**Exercise:**
Repeat the listing exactly. Do not carry over any pictures.
##############################
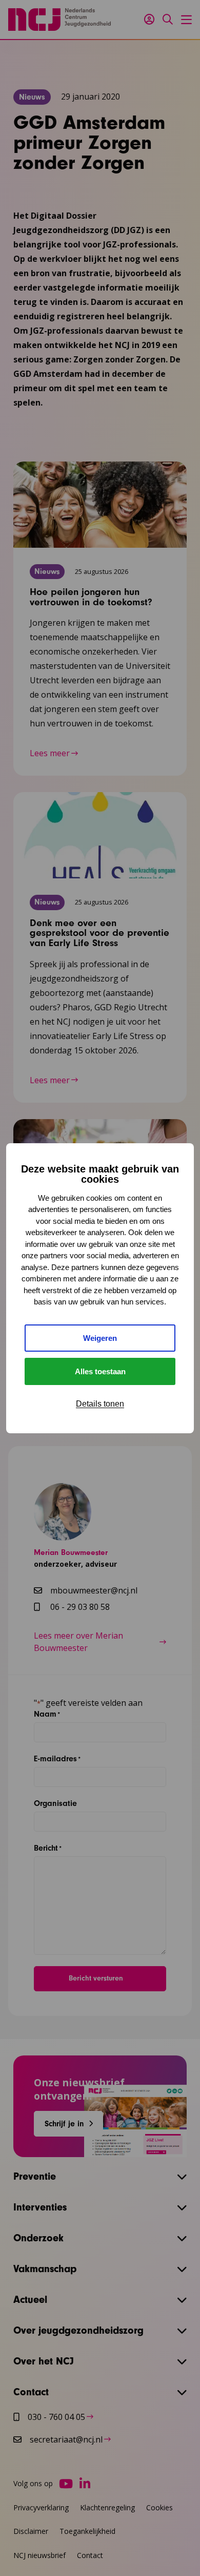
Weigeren (100, 1338)
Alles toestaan (100, 1371)
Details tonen (100, 1403)
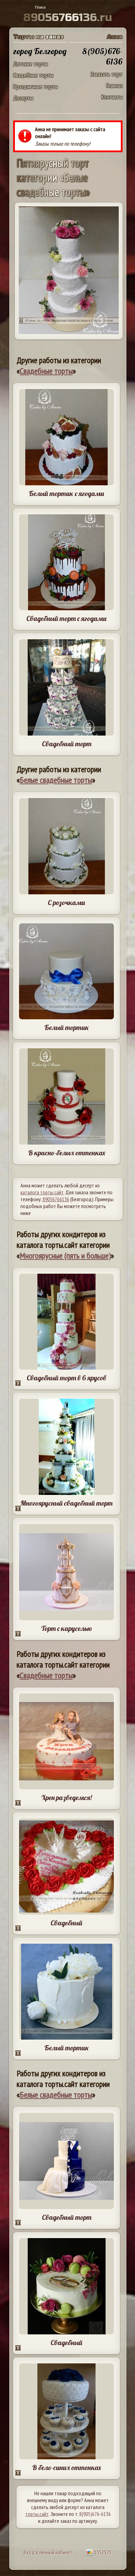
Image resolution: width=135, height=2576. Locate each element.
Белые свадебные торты (56, 780)
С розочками (66, 902)
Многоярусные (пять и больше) (65, 1255)
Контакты (112, 97)
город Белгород (39, 51)
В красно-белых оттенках (66, 1152)
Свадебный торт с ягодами (66, 618)
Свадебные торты (33, 75)
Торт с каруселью (66, 1628)
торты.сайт (37, 2513)
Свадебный (66, 1922)
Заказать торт (106, 74)
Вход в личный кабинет (48, 2552)
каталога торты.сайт (42, 1192)
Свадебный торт (66, 743)
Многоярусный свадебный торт (66, 1503)
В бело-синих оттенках (66, 2467)
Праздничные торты (35, 86)
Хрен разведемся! (66, 1797)
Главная (114, 85)
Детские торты (30, 64)
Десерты (23, 98)
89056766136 (56, 1199)
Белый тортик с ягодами (66, 493)
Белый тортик (66, 1027)
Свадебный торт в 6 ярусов (66, 1377)
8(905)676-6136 (95, 2513)
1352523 (102, 2552)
##############################
**Output below:**
Weigeren (100, 1338)
Alles toestaan (100, 1371)
Details tonen (100, 1403)
Image resolution: width=135, height=2576. Locate each element.
Белые свадебные торты (56, 780)
С розочками (66, 902)
Многоярусные (пять и больше) (65, 1255)
Контакты (112, 97)
город Белгород (39, 51)
В красно-белых оттенках (66, 1152)
Свадебный торт с ягодами (66, 618)
Свадебные торты (33, 75)
Торт с каруселью (66, 1628)
торты.сайт (37, 2513)
Свадебный (66, 1922)
Заказать торт (106, 74)
Вход в личный кабинет (48, 2552)
каталога торты.сайт (42, 1192)
Свадебный торт (66, 743)
Многоярусный свадебный торт (66, 1503)
В бело-синих оттенках (66, 2467)
Праздничные торты (35, 86)
Хрен разведемся! (66, 1797)
Главная (114, 85)
Детские торты (30, 64)
Десерты (23, 98)
89056766136 (56, 1199)
Белый тортик с ягодами (66, 493)
Белый тортик (66, 1027)
Свадебный торт в 6 ярусов (66, 1377)
8(905)676-6136 (95, 2513)
1352523 (102, 2552)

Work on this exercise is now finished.